The decision went before West Norfolk Council’s planning committee yesterday, who voted unanimously for the proposal to go ahead, despite earlier rejecting an application from Freebridge Community Housing for 28 homes on the site.
Tony Hall, of Freebridge Community Housing, said: “We’ve worked hard to address the problems pointed out.
Concerns were raised at the previous meeting about the number of car parking spaces and access to the site from John Kennedy Road.
As a result, the number of homes was dropped to 25 and the extra space was used to increase the number of parking spaces from 18 to one per property, with some green landscaped areas.
It was also decided that access would be given to the site by creating a crossroads at the T-junction with North Street and using traffic lights.
Mr Hall added: “We’ve reduced the number of homes which has opened the site up and left more room for amenities. I think it is much more pleasing on the eye.”
The plans include the building of 25 residential units including six one-bed flats, 12 two-bed flats, four two-bed houses and three three-bed houses.
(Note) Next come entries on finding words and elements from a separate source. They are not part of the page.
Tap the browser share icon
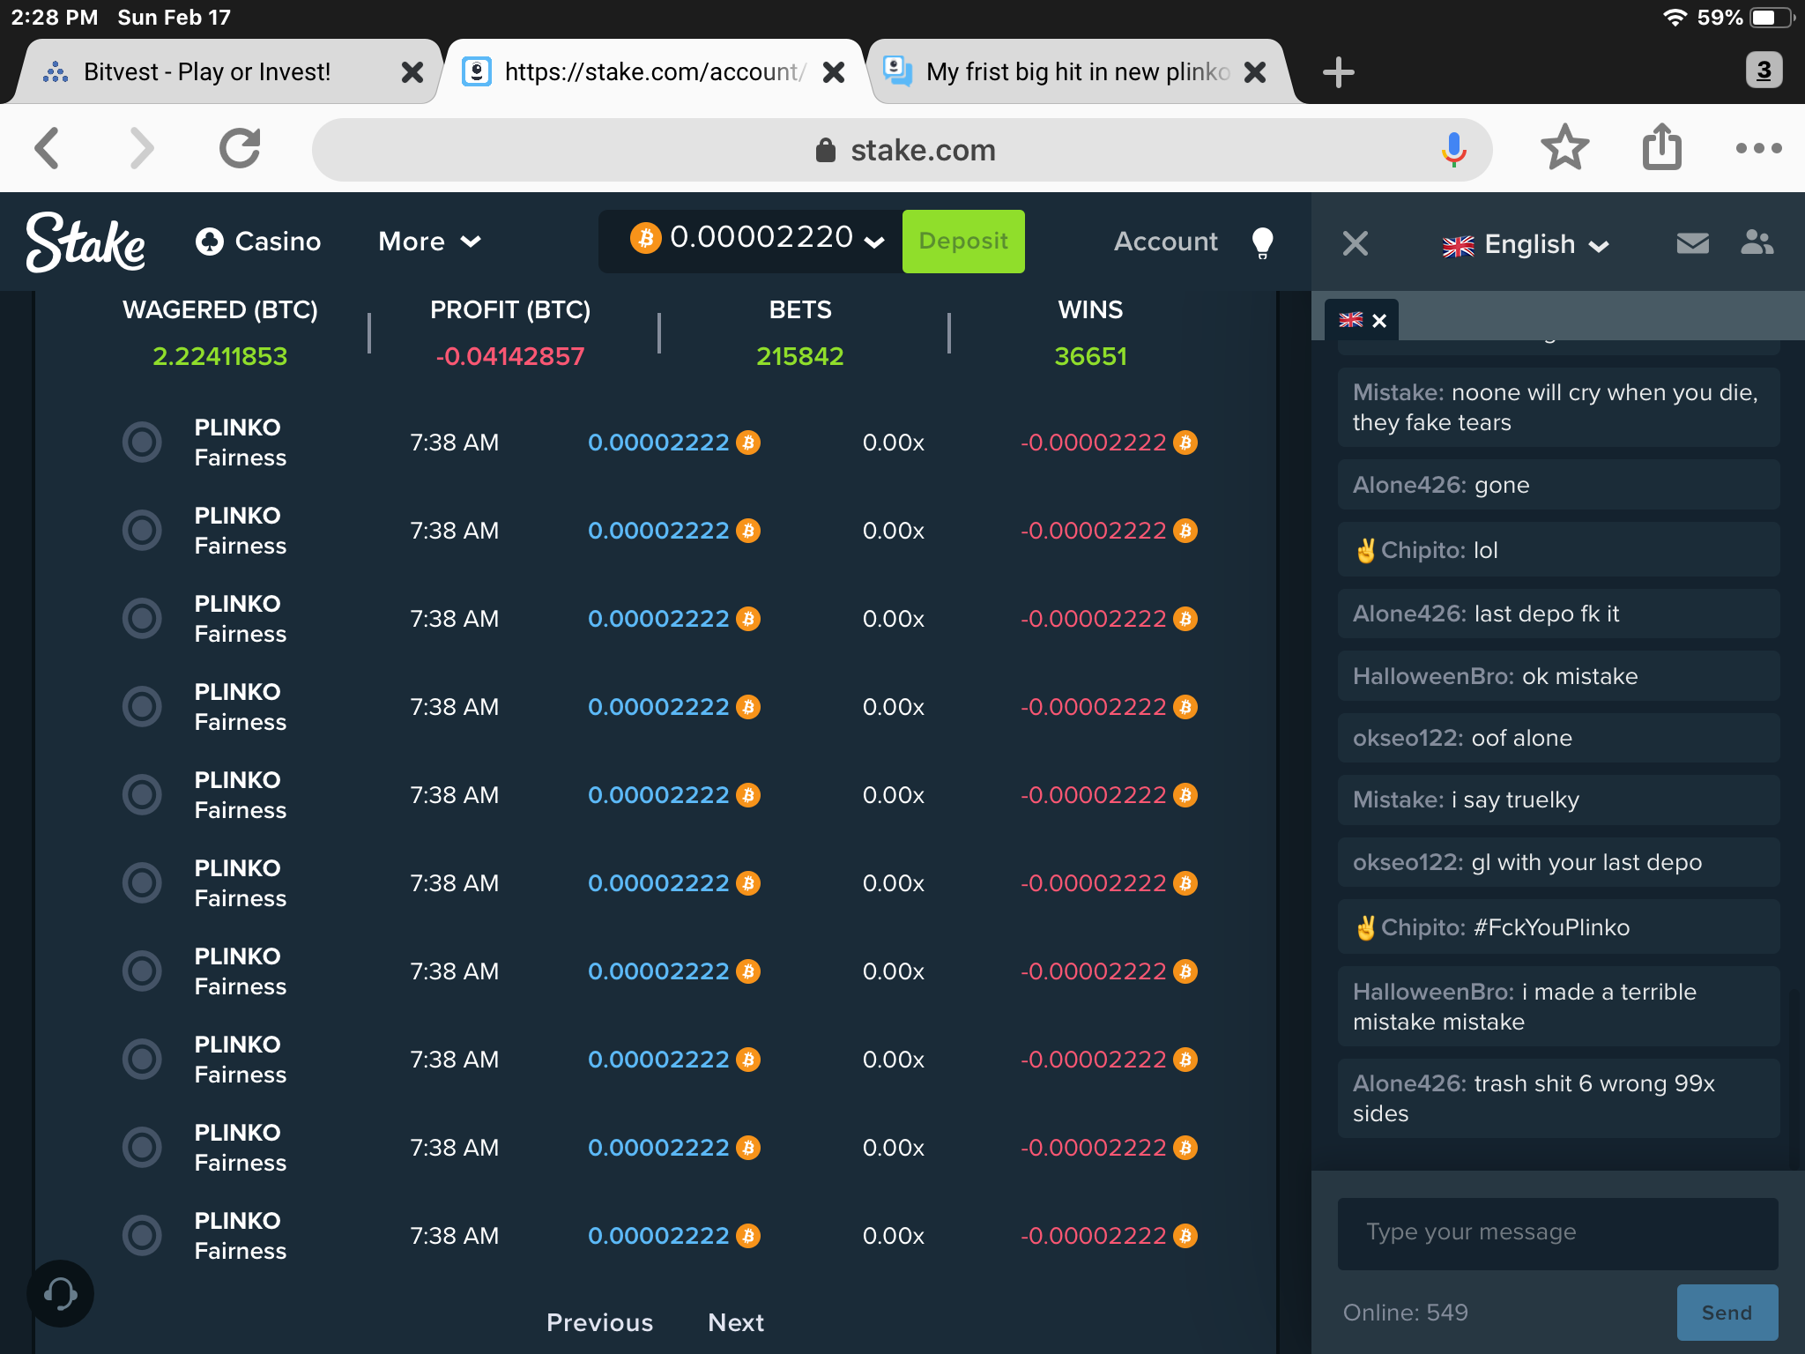This screenshot has height=1354, width=1805. [x=1661, y=147]
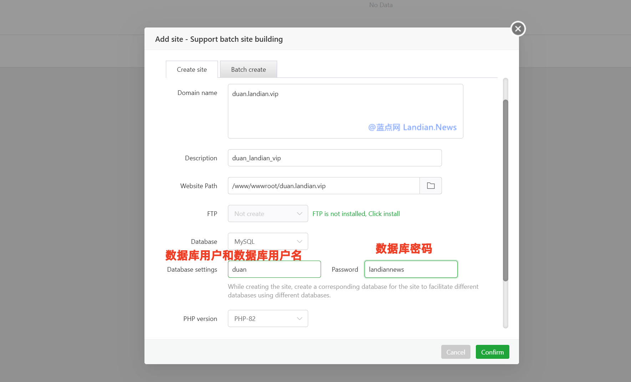
Task: Expand the FTP 'Not create' dropdown
Action: (x=268, y=213)
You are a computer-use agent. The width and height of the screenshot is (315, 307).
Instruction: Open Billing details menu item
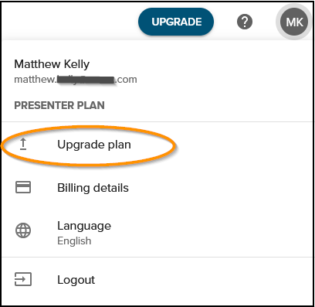click(x=93, y=188)
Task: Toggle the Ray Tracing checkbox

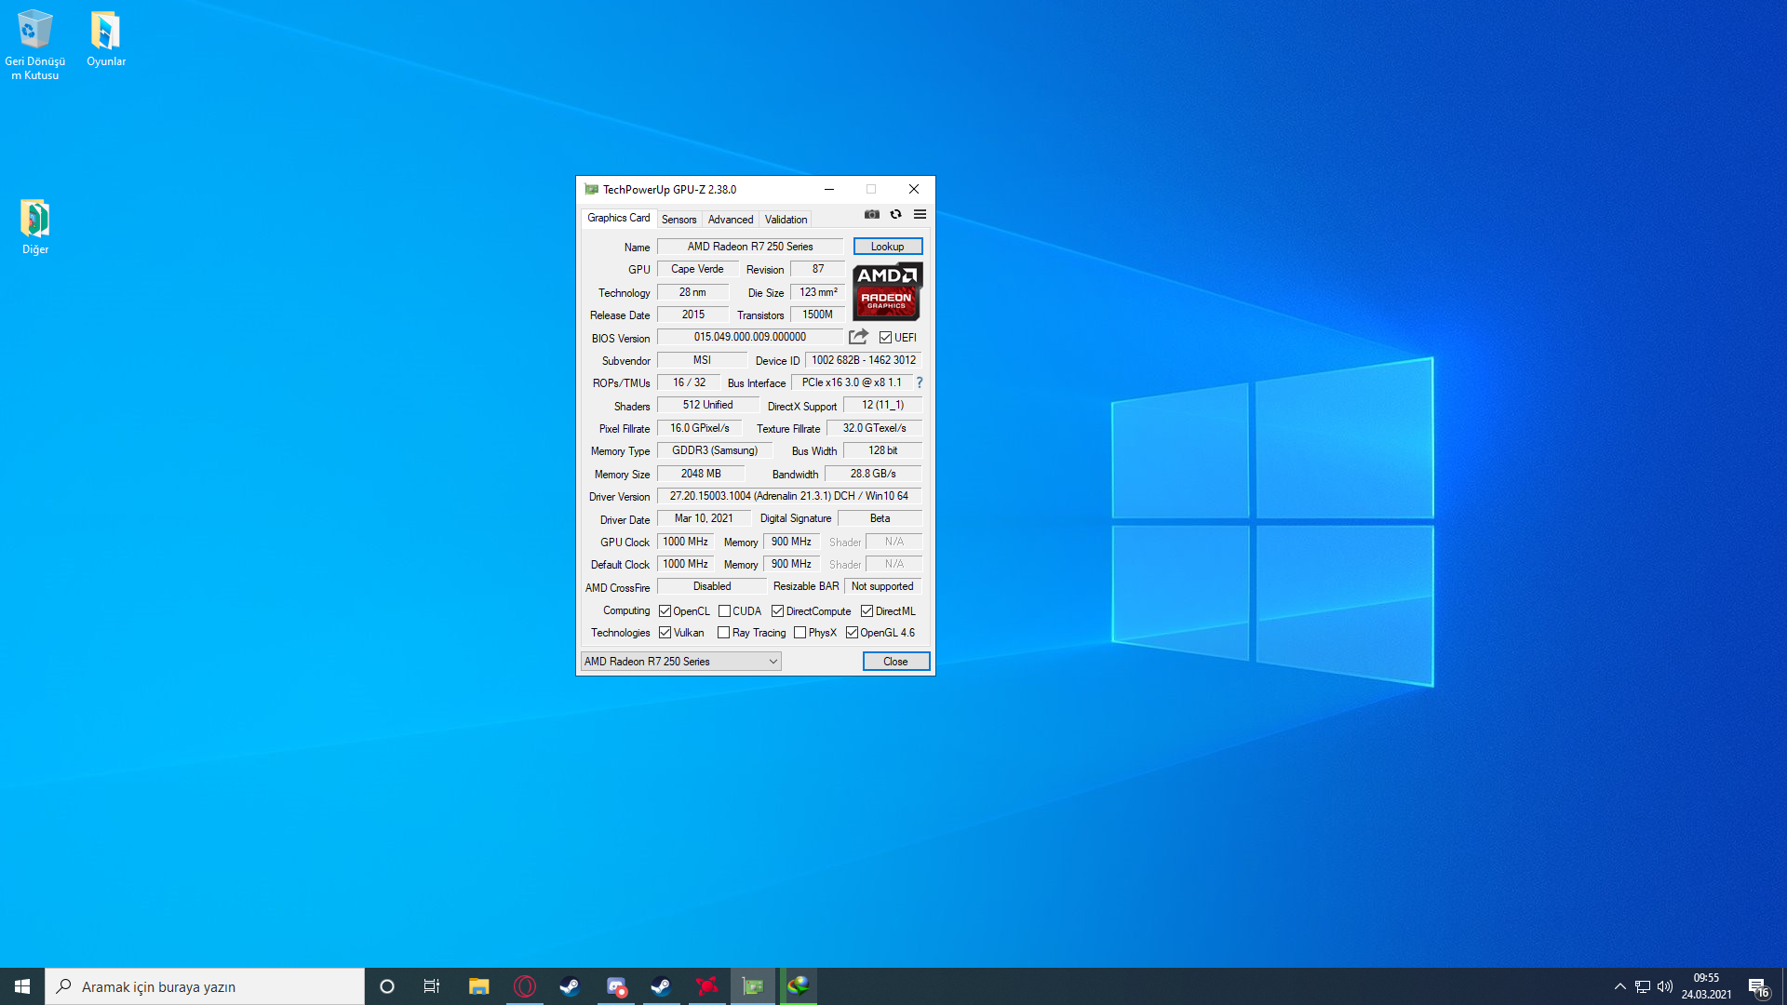Action: point(723,633)
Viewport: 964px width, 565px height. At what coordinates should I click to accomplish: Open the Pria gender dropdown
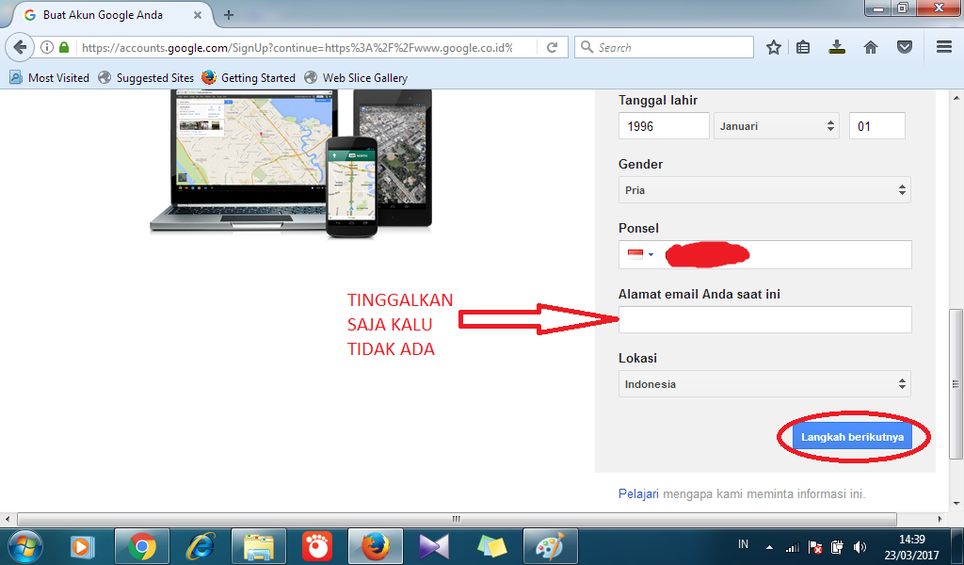(764, 189)
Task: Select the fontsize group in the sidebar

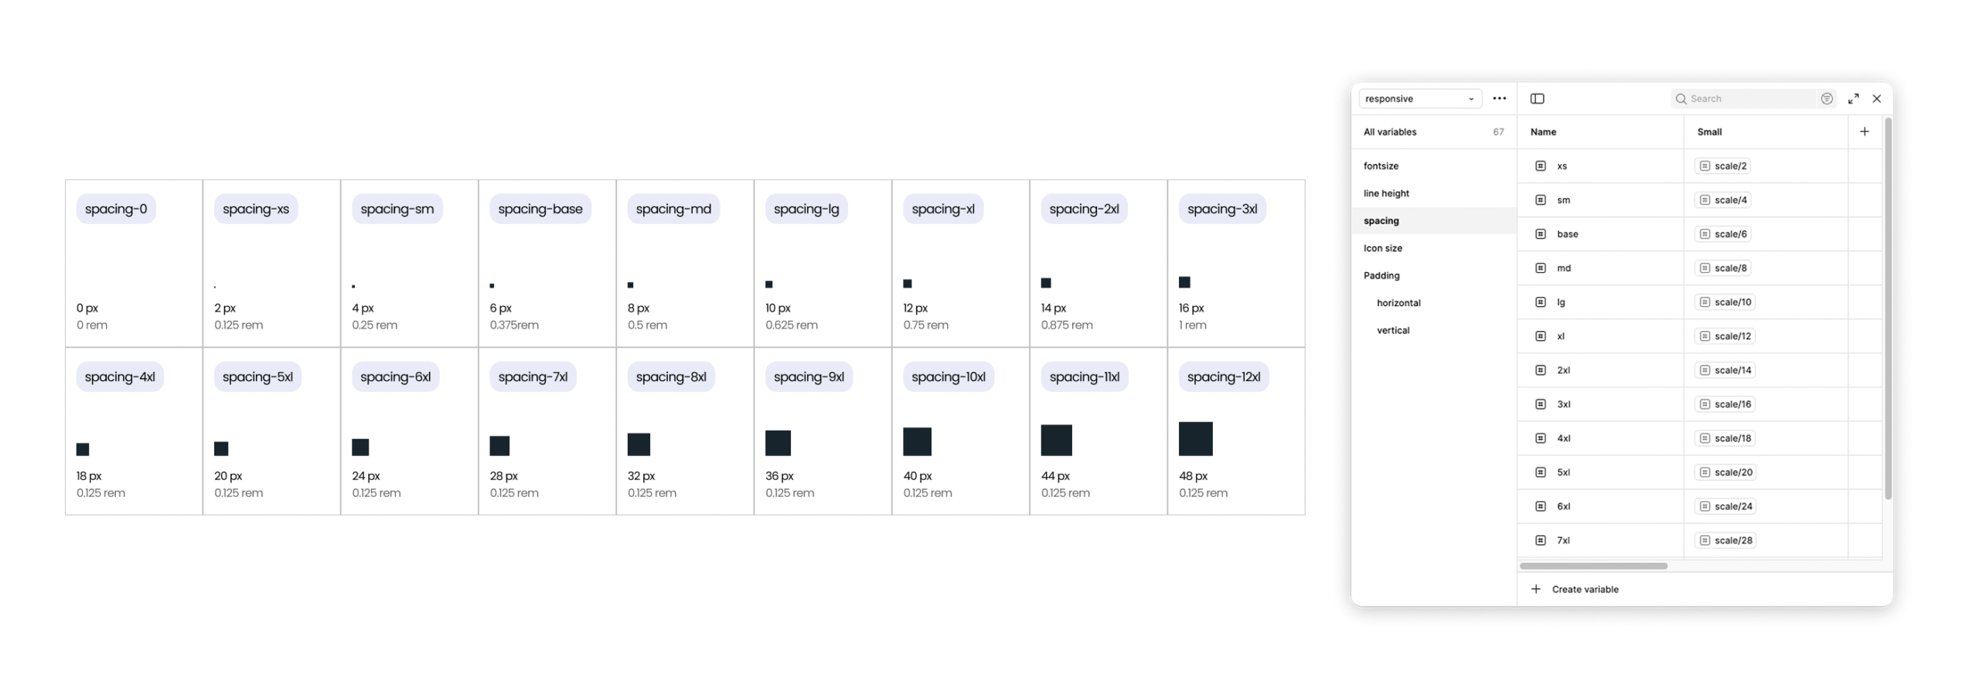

The flats have now been completely redesigned with the addition of timber cladding, recessed staircase area and the introduction of Juliet balconies.
The plan had been recommended for approval subject to the completion of legal agreements to secure affordable housing and a contribution to local library services. The condition for fire cover was removed at the meeting.
Objecting to the proposal was Mr M J Ray, of the King’s Lynn Bicycle Users Group. He said: “I understand the amount of cycle parking has been addressed but it is still not sufficiently secure.”
Cllr Lesley Bambridge said: “The development is located on the edge of my ward and it has been in a state of disrepair for many years. The site really does need to be developed and by having a mixture of family units it will give more of a community feel.
“This will certainly benefit the town in terms of social housing.”
Cllr David Collis raised concerns about the noise levels from the electrical substation at the back of the site, which had already been addressed by Freebridge by moving the bedrooms and living space to the front of the properties, with kitchens and bathrooms facing the substation.
Cllr Avril Wright also questioned whether the proximity to the electrical substation would pose any health hazards, but the case officer, David Parkin, assured the committee that surveys had been carried out and there were no concerns over health risks.
The building that is due to be demolished is the former Pilot Cinema which was built in the late 1930s, before being refurbished and opened as Zoots nightclub in the 1990s.
The nightclub closed in 2008, since then, portions of the front of the building have been used as a pizza delivery outlet, but the whole of the building has now been vacant since 2010.